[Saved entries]
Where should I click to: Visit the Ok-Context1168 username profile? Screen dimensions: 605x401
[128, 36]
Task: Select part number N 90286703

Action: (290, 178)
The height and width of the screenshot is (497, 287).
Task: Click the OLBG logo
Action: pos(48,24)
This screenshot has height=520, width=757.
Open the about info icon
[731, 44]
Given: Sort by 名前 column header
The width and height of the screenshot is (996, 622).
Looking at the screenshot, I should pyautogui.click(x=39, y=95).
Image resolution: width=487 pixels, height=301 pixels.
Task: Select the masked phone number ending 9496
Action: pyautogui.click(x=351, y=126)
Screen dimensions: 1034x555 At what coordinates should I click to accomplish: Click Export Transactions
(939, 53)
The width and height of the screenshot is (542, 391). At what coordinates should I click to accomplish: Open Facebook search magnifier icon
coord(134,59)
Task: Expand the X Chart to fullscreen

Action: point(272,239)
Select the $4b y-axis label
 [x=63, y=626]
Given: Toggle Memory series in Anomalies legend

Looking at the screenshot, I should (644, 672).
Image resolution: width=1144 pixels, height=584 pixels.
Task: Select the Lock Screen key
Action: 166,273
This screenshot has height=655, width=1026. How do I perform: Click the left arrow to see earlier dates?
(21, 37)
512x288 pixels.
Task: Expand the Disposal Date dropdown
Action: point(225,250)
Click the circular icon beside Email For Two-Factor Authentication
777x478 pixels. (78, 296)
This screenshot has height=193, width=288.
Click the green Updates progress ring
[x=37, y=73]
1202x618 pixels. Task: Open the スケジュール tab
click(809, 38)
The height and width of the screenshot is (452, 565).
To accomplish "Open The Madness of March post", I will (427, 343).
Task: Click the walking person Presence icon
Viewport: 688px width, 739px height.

▶ [Written instruction]: Quote all of the material above verbatim, keeping every line intact.

▶ [Response to this exercise]:
Where should I click to: Visit the Ok-Context1168 username profile? Screen dimensions: 605x401
[128, 36]
Task: Select part number N 90286703

Action: (290, 178)
The height and width of the screenshot is (497, 287).
Task: Click the OLBG logo
Action: pos(48,24)
This screenshot has height=520, width=757.
Open the about info icon
[731, 44]
Given: Sort by 名前 column header
The width and height of the screenshot is (996, 622).
Looking at the screenshot, I should pyautogui.click(x=39, y=95).
Image resolution: width=487 pixels, height=301 pixels.
Task: Select the masked phone number ending 9496
Action: pyautogui.click(x=351, y=126)
Screen dimensions: 1034x555 At what coordinates should I click to accomplish: Click Export Transactions
(939, 53)
The width and height of the screenshot is (542, 391). At what coordinates should I click to accomplish: Open Facebook search magnifier icon
coord(134,59)
Task: Expand the X Chart to fullscreen

Action: point(272,239)
Select the $4b y-axis label
 [x=63, y=626]
Given: Toggle Memory series in Anomalies legend

Looking at the screenshot, I should (644, 672).
Image resolution: width=1144 pixels, height=584 pixels.
Task: Select the Lock Screen key
Action: 166,273
This screenshot has height=655, width=1026. How do I perform: Click the left arrow to see earlier dates?
(21, 37)
512x288 pixels.
Task: Expand the Disposal Date dropdown
Action: point(225,250)
Click the circular icon beside Email For Two-Factor Authentication
777x478 pixels. (78, 296)
This screenshot has height=193, width=288.
Click the green Updates progress ring
[x=37, y=73]
1202x618 pixels. Task: Open the スケジュール tab
click(809, 38)
The height and width of the screenshot is (452, 565).
To accomplish "Open The Madness of March post", I will (427, 343).
Task: Click the walking person Presence icon
Viewport: 688px width, 739px height.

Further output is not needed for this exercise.